ESKİ YÖK BAŞKANI KEMAL GÜRÜZ
Kemal Gürüz 1947 yılında İzmir´de doğdu. ODTÜ Kimya Mühendisliği bölümünü bitirdi. ODTÜ Fen Bilimleri Enstitüsü Müdürlüğü, Ankara Üniversitesi Eczacılık Fakültesi Dekanlığı, Karadeniz Teknik Üniversitesi Rektörlüğü ve Üniversitelerarası Kurul Başkanlığı, Tübitak Başkanlığı, YÖK Genel Kurulu Üyeliği yaptı. 6 Aralık 1995 tarihinde YÖK Başkanı seçildi. Daha sonra aynı göreve ikinci kere atandı.
BEDRETTİN DALAN (Gözaltında değil, ABD´de. Sahibi olduğu vakıfta arama yapılıyor)
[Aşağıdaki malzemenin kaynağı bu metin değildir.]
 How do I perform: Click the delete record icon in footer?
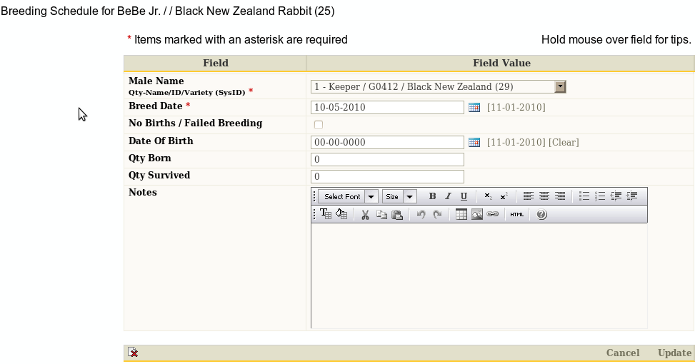pyautogui.click(x=133, y=352)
Bedrettin Dalan İstanbul Büyükşehir Belediye Başkanı idi. İstek Vakfı ve Yeditepe Üniversitesi´ni kurdu. Bedrettin Dalan 1941 yılında Bayburtlu bir ailenin çocuğu olarak Eskişehir´de doğdu. Kıpçak Türkü olan Dalan, İTÜ Maçka Fakültesi´nden Elektrik Mühendisi olarak mezun oldu. Anavatan Partisi´nin kurucuları arasında yer aldı ve bu partiden İstanbul Büyükşehir Belediye Başkanı seçildi. Bu görevi 26 Mart 1984 - 28 Mart 1989 tarihleri arasında sürdürdü. Üsküdar sahili bu dönemde imara açıldı ve bugünkü haline getirildi. 1989 yılındaki yerel seçimlerde başarısız olduktan 1 yıl sonra 17 Mayıs 1990´da Demokrat Merkez Partisini kurarak genel Başkanı oldu. Bu parti 14 Eylül 1991´de Doğru Yol Partisi´ne katıldı. Aynı yıl yapılan genel seçimlerde Bedrettin Dalan milletvekili seçildi. 1 dönem milletvekillik yaptıktan sonra siyasetten çekildi. 1994 yerel seçimlerinde DYP´den İstanbul Belediye Başkanlığına aday olmuş, fakat seçilememiştir. Çesitli kuruluşlarda yöneticilik ve yönetim kurulu üyeliği yaptı. Marmara Üniversitesi Güzel Sanatlar Fakültesi´nde öğretim görevlisi oldu. İstek Vakfı´nı kurarak, vakfın genel başkanı oldu. Vakıf çok sayıda anaokulu, ilköğretim okulu ve lise kurarak eğitime açtı. Vakfın kurduğu Yeditepe Üniversitesi 1996 yılında eğitime başladı.
SABİH KANADOĞLU (Jandarma güçleri evinde arama yapıyor. Henüz gözaltında değil)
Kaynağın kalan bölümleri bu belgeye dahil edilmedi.